Riforme: minoranza Pd pronta a lasciare la Commissione

Partito Democratico (ANDREAS SOLARO/AFP/Getty Images)
Partito Democratico (ANDREAS SOLARO/AFP/Getty Images)

La frattura è nei fatti e non occorre che i componenti della minoranza Pd prendano ulteriori iniziative clamorose, dopo quanto sta avvenendo nelle ultime ore: prima sono riusciti a far passare un emendamento in Commissione affari costituzionali che abolisce nel nuovo Senato i cinque componenti di nomina del Presidente della Repubblica, poi sono stati duramente attaccati dai membri della maggioranza del partito, con più di qualcuno che ha minacciato un Assemblea Pd, prevista per domani, decisamente rovente.

Oggi arriva la mossa a sorpresa dei componenti della minoranza Pd, che chiedono di essere sostituiti come membri della Commissione, come peraltro già avvenuto qualche mese fa al Senato con Corradino Mineo: in pratica, i deputati democratici sottolineano di essere in dissenso con le riforme istituzionali volute dal governo Renzi, ma che non intendono mandarlo sotto. La scelta è stata presa al termine di una concitata riunione, a cui ha preso parte anche il capogruppo Roberto Speranza, nel sempre più difficile ruolo di mediatore.

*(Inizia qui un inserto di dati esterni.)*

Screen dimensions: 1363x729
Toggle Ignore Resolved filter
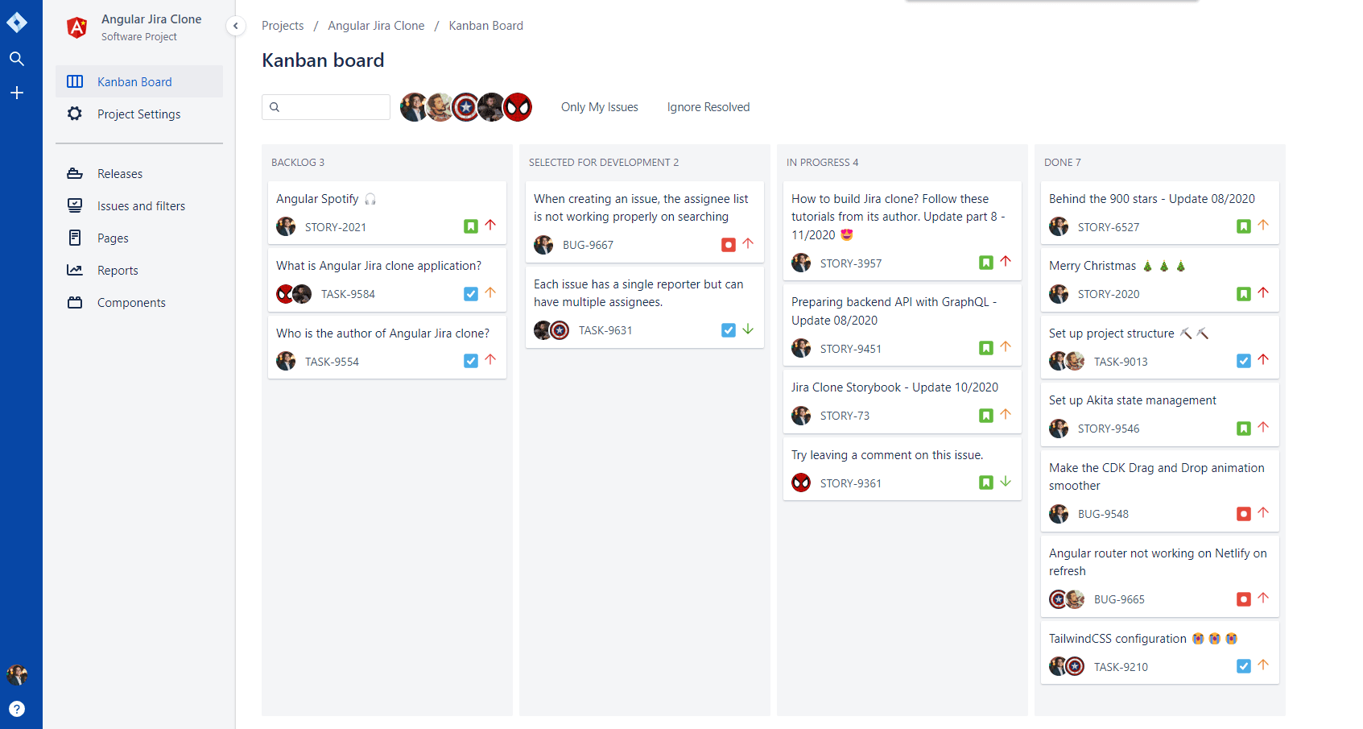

Già prima, Giuseppe Lauricella, primo firmatario del contestato emendamento, aveva manifestato l’intenzione di protestare in maniera veemente contro la scelta di alcuni parlamentari di ripristinare la norma abolita con un emendamento presentato in Aula: “Se si intende sovvertire con arroganza ciò che non piace, allora in aula c’è il liberi tutti. O si rispettano tutte le scelte operate o le determinazioni parziali non valgono”.

Non solo, Lauricella ha anche presentato  un nuovo emendamento che riguarda le disposizioni finali della riforma e che prevede sostanzialmente la cessazione della carica di senatore a vita anche per chi è stato già nominato, nel momento in cui entra in vigore la riforma costituzionale. Ha sostenuto il deputato che ciò dovrebbe avvenire “per coerenza con la natura territoriale e gratuita del nuovo Senato che si intende adottare”.

“Non è tempo di imboscate”

Che nel Pd si respira un’aria di tensione e che la maggioranza del partito non sembra intenzionata a spegnere questi focolai lo si capisce anche dalle parole del vice di Renzi in segreteria nazionale, Lorenzo Guerini, il quale sostiene in un’intervista all’Huffington Post: “Non è più tempo per giocare, per mandare messaggi trasversali dentro il Pd. Non è più il tempo di imboscate o di immaginare rivincite congressuali. Domenica ci saranno una discussione e probabilmente un voto, sarà un momento di chiarezza dentro il partito”.

Ritiene Guerini che “l’assemblea di domenica debba e possa dare l’idea di un Pd consapevole della fase cruciale che stiamo vivendo. Abbiamo davanti una grande sfida di cambiamento e l’esigenza di dare risposte agli italiani e alla crisi. E uno scenario europeo che ci vede protagonisti di un confronto per indirizzare le politiche dell’Ue verso la crescita”. Esistono due Pd? Per Guerini no, “ma per per sbarazzarci di questa impressione bisogna affermare due principi: abbiamo alle spalle un congresso che ha definito una linea politica chiara, pur nel rispetto di una dialettica interna che va garantita; il secondo punto è che dobbiamo spingere con urgenza per un cambiamento del Paese che i cittadini ci hanno affidato alle europee”.